* _Directions_:
I need every line that includes the word "computer" copied from the material.

* _Stored data_:

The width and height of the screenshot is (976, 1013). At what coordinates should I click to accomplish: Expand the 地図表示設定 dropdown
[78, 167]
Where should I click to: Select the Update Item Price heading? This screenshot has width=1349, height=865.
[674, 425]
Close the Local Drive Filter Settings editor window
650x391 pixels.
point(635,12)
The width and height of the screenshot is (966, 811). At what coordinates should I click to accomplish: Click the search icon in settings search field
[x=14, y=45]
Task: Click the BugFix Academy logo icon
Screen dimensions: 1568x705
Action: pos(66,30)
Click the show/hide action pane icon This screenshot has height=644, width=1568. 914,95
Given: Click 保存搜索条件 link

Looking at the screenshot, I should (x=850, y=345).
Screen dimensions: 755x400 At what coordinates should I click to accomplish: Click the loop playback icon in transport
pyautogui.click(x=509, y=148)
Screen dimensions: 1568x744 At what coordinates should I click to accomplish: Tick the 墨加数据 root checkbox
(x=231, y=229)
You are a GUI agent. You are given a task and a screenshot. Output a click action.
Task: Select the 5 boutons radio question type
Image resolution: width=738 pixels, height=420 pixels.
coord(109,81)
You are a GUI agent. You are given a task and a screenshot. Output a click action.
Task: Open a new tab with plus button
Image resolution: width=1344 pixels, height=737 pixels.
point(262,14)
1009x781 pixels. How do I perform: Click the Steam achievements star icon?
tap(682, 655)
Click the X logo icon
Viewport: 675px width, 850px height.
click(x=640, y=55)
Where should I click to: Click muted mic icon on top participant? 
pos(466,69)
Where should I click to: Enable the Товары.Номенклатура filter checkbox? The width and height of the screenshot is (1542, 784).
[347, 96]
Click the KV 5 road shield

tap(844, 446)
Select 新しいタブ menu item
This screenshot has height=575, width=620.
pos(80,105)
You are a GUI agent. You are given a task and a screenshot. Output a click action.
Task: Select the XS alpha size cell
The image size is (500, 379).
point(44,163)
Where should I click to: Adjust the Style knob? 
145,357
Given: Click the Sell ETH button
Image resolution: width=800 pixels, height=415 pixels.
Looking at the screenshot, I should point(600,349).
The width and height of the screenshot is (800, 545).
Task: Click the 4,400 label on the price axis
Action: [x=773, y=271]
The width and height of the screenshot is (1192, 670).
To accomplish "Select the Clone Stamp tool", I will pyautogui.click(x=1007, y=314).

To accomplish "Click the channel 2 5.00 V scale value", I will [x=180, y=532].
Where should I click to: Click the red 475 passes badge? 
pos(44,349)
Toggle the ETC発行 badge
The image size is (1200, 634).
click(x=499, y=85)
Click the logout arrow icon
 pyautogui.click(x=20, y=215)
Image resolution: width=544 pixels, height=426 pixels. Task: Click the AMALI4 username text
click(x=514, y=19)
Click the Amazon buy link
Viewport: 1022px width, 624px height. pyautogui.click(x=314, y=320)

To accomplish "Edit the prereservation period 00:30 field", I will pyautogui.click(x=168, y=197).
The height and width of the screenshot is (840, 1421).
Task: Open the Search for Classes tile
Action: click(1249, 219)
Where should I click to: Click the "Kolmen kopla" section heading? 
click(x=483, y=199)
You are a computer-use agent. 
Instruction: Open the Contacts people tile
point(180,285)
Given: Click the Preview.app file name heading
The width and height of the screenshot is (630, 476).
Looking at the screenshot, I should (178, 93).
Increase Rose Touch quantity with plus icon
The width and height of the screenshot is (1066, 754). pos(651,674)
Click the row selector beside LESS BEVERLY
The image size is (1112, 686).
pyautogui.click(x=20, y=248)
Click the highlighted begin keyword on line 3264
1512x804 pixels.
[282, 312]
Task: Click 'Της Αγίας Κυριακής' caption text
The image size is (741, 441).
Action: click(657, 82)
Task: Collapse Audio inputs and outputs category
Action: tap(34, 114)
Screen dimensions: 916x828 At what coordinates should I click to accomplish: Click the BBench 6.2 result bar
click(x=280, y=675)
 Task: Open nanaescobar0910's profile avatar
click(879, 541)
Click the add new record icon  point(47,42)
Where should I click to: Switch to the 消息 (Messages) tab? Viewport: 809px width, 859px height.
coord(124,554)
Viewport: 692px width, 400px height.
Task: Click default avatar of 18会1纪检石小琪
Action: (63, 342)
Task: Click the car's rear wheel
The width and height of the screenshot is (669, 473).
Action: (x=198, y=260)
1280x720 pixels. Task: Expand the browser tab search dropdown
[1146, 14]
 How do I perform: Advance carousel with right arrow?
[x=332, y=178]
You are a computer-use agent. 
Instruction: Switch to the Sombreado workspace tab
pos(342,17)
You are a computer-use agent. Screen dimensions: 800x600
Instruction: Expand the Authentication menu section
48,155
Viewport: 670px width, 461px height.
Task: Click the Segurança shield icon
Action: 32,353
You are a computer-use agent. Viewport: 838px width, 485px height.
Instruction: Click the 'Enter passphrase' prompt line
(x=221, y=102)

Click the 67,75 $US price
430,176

* _Answer to this problem_:
You are a computer-use agent. 
You are a computer-use agent. 
You are a computer-use agent. Screen dimensions: 800x600
You are a computer-use agent. Viewport: 838px width, 485px height.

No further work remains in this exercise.